» **Problem requirements**
Once you have read the entries below, give them all again without any difference.

» **Data**
____________________

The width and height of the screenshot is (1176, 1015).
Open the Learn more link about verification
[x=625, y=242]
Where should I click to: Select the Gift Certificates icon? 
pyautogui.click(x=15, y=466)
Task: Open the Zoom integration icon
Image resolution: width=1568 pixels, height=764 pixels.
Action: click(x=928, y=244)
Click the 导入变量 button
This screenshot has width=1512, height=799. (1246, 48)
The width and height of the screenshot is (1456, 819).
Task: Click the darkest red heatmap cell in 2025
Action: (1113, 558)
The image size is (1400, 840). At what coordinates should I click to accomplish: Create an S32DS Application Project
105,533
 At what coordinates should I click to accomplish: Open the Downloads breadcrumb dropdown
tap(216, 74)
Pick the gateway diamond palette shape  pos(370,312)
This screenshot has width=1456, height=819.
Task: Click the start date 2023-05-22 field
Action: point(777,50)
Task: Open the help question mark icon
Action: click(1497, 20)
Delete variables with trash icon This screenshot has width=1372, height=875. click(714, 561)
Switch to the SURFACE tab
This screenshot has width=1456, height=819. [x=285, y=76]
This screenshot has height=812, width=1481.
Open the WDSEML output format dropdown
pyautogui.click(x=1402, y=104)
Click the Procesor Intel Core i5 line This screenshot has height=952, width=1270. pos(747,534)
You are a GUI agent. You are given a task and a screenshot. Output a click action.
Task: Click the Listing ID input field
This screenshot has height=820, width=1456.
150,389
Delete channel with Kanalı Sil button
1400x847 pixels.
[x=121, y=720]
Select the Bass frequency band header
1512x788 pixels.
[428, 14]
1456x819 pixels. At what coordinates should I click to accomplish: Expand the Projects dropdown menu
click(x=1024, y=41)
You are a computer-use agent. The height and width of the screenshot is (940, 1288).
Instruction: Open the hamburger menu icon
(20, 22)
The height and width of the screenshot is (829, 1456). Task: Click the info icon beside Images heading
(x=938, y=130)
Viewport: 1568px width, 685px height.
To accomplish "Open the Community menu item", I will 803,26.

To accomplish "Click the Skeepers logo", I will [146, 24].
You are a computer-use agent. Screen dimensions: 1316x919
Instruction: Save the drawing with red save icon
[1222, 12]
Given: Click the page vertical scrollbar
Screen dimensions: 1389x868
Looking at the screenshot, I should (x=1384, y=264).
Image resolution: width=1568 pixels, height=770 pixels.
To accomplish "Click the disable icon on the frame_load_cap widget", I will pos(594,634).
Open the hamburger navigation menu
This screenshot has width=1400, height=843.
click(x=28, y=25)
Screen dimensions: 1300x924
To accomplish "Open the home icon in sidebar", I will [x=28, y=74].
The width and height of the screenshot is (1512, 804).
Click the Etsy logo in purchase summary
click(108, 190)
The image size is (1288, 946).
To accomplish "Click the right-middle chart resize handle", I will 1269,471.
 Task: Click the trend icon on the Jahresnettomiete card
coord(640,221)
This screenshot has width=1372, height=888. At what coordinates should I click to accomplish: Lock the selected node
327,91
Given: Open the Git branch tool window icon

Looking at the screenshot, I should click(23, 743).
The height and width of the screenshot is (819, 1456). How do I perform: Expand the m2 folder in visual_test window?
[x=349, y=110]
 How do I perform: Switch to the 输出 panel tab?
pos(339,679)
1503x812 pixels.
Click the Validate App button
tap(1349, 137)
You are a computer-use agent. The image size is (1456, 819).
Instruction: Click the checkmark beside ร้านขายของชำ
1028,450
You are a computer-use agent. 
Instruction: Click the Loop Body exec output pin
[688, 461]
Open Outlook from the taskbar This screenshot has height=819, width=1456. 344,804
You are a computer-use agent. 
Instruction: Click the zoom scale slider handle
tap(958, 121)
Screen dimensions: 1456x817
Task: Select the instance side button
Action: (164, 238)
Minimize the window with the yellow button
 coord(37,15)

____________________

» **Your response**
The width and height of the screenshot is (1176, 1015).
Open the Learn more link about verification
[x=625, y=242]
Where should I click to: Select the Gift Certificates icon? 
pyautogui.click(x=15, y=466)
Task: Open the Zoom integration icon
Image resolution: width=1568 pixels, height=764 pixels.
Action: click(x=928, y=244)
Click the 导入变量 button
This screenshot has width=1512, height=799. (1246, 48)
The width and height of the screenshot is (1456, 819).
Task: Click the darkest red heatmap cell in 2025
Action: (1113, 558)
The image size is (1400, 840). At what coordinates should I click to accomplish: Create an S32DS Application Project
105,533
 At what coordinates should I click to accomplish: Open the Downloads breadcrumb dropdown
tap(216, 74)
Pick the gateway diamond palette shape  pos(370,312)
This screenshot has width=1456, height=819.
Task: Click the start date 2023-05-22 field
Action: point(777,50)
Task: Open the help question mark icon
Action: click(1497, 20)
Delete variables with trash icon This screenshot has width=1372, height=875. click(714, 561)
Switch to the SURFACE tab
This screenshot has width=1456, height=819. [x=285, y=76]
This screenshot has height=812, width=1481.
Open the WDSEML output format dropdown
pyautogui.click(x=1402, y=104)
Click the Procesor Intel Core i5 line This screenshot has height=952, width=1270. pos(747,534)
You are a GUI agent. You are given a task and a screenshot. Output a click action.
Task: Click the Listing ID input field
This screenshot has height=820, width=1456.
150,389
Delete channel with Kanalı Sil button
1400x847 pixels.
[x=121, y=720]
Select the Bass frequency band header
1512x788 pixels.
[428, 14]
1456x819 pixels. At what coordinates should I click to accomplish: Expand the Projects dropdown menu
click(x=1024, y=41)
You are a computer-use agent. The height and width of the screenshot is (940, 1288).
Instruction: Open the hamburger menu icon
(20, 22)
The height and width of the screenshot is (829, 1456). Task: Click the info icon beside Images heading
(x=938, y=130)
Viewport: 1568px width, 685px height.
To accomplish "Open the Community menu item", I will 803,26.

To accomplish "Click the Skeepers logo", I will [146, 24].
You are a computer-use agent. Screen dimensions: 1316x919
Instruction: Save the drawing with red save icon
[1222, 12]
Given: Click the page vertical scrollbar
Screen dimensions: 1389x868
Looking at the screenshot, I should (x=1384, y=264).
Image resolution: width=1568 pixels, height=770 pixels.
To accomplish "Click the disable icon on the frame_load_cap widget", I will pos(594,634).
Open the hamburger navigation menu
This screenshot has width=1400, height=843.
click(x=28, y=25)
Screen dimensions: 1300x924
To accomplish "Open the home icon in sidebar", I will [x=28, y=74].
The width and height of the screenshot is (1512, 804).
Click the Etsy logo in purchase summary
click(108, 190)
The image size is (1288, 946).
To accomplish "Click the right-middle chart resize handle", I will 1269,471.
 Task: Click the trend icon on the Jahresnettomiete card
coord(640,221)
This screenshot has width=1372, height=888. At what coordinates should I click to accomplish: Lock the selected node
327,91
Given: Open the Git branch tool window icon

Looking at the screenshot, I should click(23, 743).
The height and width of the screenshot is (819, 1456). How do I perform: Expand the m2 folder in visual_test window?
[x=349, y=110]
 How do I perform: Switch to the 输出 panel tab?
pos(339,679)
1503x812 pixels.
Click the Validate App button
tap(1349, 137)
You are a computer-use agent. The image size is (1456, 819).
Instruction: Click the checkmark beside ร้านขายของชำ
1028,450
You are a computer-use agent. 
Instruction: Click the Loop Body exec output pin
[688, 461]
Open Outlook from the taskbar This screenshot has height=819, width=1456. 344,804
You are a computer-use agent. 
Instruction: Click the zoom scale slider handle
tap(958, 121)
Screen dimensions: 1456x817
Task: Select the instance side button
Action: (164, 238)
Minimize the window with the yellow button
 coord(37,15)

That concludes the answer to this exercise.